What you need to do
Please rewrite the stretch from the line containing "The height and width of the screenshot is (384, 1568)." through the line containing "(x=205, y=56)", swapping "How do I perform" for "How can I do" and leaving everything else unchanged.
===== Provided information =====
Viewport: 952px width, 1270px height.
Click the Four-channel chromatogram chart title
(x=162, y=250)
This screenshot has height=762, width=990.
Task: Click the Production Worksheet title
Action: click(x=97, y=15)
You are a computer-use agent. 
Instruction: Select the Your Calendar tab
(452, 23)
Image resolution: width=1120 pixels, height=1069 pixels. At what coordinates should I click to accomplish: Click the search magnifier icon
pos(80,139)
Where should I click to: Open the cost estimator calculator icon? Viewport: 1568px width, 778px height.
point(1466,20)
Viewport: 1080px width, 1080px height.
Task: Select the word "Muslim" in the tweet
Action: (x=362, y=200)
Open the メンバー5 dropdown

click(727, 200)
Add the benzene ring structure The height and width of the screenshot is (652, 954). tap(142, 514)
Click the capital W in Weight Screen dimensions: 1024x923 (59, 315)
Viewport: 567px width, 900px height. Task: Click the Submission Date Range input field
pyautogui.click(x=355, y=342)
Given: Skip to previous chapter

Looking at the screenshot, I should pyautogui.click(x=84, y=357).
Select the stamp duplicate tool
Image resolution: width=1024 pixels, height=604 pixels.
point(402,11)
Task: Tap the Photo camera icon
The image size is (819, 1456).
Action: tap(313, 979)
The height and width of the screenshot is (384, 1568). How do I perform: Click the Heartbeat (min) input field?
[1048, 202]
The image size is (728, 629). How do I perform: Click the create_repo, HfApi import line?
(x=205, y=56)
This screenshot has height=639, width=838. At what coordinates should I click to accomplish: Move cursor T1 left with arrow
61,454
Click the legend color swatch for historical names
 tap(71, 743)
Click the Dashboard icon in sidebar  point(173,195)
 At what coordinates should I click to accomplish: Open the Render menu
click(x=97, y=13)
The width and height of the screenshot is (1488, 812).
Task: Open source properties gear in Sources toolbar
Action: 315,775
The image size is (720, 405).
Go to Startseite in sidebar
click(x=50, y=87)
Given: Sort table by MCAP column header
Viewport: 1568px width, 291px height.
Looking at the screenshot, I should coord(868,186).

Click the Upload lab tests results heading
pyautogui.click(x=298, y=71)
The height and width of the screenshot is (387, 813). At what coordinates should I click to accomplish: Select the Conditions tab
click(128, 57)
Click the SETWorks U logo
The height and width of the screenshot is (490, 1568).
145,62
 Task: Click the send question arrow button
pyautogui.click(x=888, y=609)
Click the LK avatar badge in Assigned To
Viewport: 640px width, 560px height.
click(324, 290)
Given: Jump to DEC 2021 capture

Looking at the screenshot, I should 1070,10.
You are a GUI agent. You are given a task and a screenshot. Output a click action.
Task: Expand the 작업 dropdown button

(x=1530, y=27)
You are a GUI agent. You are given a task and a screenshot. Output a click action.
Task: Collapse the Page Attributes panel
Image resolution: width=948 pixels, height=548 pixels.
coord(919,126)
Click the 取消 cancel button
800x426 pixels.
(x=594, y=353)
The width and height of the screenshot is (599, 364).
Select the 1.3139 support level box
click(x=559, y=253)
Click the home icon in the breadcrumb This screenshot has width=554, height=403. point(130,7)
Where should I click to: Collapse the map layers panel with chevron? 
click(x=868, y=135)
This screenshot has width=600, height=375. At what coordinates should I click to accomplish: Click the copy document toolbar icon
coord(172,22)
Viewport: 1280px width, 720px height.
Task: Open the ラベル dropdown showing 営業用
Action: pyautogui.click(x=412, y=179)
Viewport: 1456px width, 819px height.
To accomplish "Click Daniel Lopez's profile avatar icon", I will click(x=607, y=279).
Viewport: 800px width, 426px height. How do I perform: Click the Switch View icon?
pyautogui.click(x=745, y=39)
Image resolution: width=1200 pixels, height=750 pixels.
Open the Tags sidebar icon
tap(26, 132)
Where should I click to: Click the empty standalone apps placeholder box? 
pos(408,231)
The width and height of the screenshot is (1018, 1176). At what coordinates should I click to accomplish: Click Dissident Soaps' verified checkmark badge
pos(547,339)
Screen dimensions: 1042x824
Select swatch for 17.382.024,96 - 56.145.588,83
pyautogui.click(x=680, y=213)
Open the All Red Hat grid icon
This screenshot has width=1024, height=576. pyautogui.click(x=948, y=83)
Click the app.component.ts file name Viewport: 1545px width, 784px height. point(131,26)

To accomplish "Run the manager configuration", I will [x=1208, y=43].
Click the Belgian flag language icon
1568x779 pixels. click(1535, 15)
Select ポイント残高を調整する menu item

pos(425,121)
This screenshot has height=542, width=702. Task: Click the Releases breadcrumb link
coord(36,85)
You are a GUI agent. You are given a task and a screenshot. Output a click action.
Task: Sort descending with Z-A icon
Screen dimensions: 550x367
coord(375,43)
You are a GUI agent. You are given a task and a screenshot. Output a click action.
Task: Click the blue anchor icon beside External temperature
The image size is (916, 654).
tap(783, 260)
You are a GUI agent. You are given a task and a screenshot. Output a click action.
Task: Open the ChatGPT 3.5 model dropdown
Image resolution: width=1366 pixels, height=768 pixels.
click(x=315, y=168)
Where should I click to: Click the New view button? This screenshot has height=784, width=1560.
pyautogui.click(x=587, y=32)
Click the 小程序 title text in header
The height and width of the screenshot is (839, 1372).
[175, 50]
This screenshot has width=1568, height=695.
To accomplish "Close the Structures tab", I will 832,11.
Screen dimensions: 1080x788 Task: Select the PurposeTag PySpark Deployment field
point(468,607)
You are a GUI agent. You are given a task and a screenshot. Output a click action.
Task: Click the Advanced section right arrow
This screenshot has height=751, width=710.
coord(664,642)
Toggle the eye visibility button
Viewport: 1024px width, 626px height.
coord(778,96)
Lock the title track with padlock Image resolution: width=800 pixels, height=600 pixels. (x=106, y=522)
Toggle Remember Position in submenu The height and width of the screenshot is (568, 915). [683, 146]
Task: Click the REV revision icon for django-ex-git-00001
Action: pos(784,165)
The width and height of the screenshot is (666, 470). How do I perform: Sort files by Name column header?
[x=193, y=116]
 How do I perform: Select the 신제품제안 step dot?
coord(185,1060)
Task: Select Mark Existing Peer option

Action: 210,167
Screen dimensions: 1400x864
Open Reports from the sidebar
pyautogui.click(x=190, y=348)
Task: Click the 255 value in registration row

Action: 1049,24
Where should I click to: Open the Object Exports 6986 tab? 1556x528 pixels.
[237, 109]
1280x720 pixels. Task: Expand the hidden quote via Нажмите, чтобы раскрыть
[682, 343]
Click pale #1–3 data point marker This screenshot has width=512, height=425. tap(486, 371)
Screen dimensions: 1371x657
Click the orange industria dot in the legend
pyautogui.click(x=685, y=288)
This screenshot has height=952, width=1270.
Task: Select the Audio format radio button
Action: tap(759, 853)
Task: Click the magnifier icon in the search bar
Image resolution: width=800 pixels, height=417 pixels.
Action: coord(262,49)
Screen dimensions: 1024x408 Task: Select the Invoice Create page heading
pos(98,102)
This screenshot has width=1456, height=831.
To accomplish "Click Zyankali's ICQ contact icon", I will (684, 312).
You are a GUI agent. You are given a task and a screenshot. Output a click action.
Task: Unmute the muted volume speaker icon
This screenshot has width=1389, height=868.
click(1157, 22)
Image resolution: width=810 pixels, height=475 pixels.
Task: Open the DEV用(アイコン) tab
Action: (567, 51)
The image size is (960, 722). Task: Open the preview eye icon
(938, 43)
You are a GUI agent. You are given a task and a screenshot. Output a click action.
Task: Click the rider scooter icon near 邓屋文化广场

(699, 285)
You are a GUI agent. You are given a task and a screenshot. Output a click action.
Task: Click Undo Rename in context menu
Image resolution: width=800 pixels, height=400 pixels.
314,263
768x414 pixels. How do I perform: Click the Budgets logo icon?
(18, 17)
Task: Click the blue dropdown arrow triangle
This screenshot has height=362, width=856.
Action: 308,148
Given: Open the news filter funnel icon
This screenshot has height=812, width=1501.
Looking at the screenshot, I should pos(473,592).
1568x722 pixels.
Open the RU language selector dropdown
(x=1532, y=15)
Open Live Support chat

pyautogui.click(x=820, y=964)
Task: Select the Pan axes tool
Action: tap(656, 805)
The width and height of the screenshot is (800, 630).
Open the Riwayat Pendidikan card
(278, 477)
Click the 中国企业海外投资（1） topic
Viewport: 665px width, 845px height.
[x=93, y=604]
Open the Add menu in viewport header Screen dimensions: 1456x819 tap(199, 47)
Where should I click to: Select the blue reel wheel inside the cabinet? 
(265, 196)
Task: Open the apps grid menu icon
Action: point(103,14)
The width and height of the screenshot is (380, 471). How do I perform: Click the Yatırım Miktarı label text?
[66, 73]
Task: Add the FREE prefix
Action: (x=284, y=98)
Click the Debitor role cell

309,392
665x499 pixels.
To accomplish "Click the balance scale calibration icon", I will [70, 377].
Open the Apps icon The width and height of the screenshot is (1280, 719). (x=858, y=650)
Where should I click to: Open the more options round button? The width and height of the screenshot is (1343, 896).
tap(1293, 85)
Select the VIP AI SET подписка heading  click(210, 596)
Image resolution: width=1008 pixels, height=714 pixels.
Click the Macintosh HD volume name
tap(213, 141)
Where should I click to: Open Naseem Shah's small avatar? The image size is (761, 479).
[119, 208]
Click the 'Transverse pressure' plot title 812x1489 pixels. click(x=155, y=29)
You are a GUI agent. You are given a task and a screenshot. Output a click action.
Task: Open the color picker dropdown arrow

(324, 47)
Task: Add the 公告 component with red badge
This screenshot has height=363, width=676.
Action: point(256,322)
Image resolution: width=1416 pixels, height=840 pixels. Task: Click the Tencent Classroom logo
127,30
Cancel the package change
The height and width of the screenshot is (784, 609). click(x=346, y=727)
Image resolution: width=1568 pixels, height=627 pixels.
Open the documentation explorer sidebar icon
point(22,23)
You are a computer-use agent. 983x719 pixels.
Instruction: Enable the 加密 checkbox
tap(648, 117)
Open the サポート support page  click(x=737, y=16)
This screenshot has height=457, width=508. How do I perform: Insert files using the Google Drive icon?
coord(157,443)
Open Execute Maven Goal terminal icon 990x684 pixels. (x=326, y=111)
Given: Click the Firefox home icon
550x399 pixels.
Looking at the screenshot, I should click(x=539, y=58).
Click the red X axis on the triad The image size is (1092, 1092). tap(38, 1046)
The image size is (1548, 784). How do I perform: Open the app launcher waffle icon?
=====
Output
The height and width of the screenshot is (384, 1568). How can I do: Click the Heartbeat (min) input field?
[1048, 202]
The image size is (728, 629). How can I do: Click the create_repo, HfApi import line?
(x=205, y=56)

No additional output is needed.